[Stored dataset items]
Segment Open

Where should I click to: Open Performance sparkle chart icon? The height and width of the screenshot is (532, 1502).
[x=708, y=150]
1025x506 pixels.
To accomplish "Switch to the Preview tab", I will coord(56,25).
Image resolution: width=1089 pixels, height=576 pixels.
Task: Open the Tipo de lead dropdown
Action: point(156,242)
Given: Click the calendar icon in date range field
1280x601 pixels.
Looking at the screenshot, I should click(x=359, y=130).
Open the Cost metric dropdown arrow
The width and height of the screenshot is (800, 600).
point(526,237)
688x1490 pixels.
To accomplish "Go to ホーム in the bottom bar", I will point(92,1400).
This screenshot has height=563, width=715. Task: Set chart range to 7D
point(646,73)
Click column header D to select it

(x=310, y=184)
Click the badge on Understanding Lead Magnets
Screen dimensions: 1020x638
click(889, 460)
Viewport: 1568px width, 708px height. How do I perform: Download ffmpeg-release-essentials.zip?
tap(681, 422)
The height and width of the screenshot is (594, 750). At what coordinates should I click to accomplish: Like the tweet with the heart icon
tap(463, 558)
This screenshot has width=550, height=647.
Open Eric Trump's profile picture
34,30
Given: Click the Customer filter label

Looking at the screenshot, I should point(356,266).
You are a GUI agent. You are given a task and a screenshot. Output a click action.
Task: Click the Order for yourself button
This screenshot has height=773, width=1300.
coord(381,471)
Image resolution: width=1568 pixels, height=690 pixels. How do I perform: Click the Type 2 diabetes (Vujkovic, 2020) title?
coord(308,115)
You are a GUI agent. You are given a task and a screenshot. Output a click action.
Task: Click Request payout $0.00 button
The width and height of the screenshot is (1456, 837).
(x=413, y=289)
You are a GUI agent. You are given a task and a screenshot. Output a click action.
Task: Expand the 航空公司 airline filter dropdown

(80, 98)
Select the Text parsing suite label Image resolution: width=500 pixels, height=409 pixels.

Segment Closed

- About this exercise -
Set every record down word for word, omitting none.

- Task output -
Where should I click to: Open Performance sparkle chart icon? The height and width of the screenshot is (532, 1502).
[x=708, y=150]
1025x506 pixels.
To accomplish "Switch to the Preview tab", I will coord(56,25).
Image resolution: width=1089 pixels, height=576 pixels.
Task: Open the Tipo de lead dropdown
Action: point(156,242)
Given: Click the calendar icon in date range field
1280x601 pixels.
Looking at the screenshot, I should click(x=359, y=130).
Open the Cost metric dropdown arrow
The width and height of the screenshot is (800, 600).
point(526,237)
688x1490 pixels.
To accomplish "Go to ホーム in the bottom bar", I will point(92,1400).
This screenshot has height=563, width=715. Task: Set chart range to 7D
point(646,73)
Click column header D to select it

(x=310, y=184)
Click the badge on Understanding Lead Magnets
Screen dimensions: 1020x638
click(889, 460)
Viewport: 1568px width, 708px height. How do I perform: Download ffmpeg-release-essentials.zip?
tap(681, 422)
The height and width of the screenshot is (594, 750). At what coordinates should I click to accomplish: Like the tweet with the heart icon
tap(463, 558)
This screenshot has width=550, height=647.
Open Eric Trump's profile picture
34,30
Given: Click the Customer filter label

Looking at the screenshot, I should point(356,266).
You are a GUI agent. You are given a task and a screenshot. Output a click action.
Task: Click the Order for yourself button
This screenshot has height=773, width=1300.
coord(381,471)
Image resolution: width=1568 pixels, height=690 pixels. How do I perform: Click the Type 2 diabetes (Vujkovic, 2020) title?
coord(308,115)
You are a GUI agent. You are given a task and a screenshot. Output a click action.
Task: Click Request payout $0.00 button
The width and height of the screenshot is (1456, 837).
(x=413, y=289)
You are a GUI agent. You are given a task and a screenshot. Output a click action.
Task: Expand the 航空公司 airline filter dropdown

(80, 98)
Select the Text parsing suite label Image resolution: width=500 pixels, height=409 pixels.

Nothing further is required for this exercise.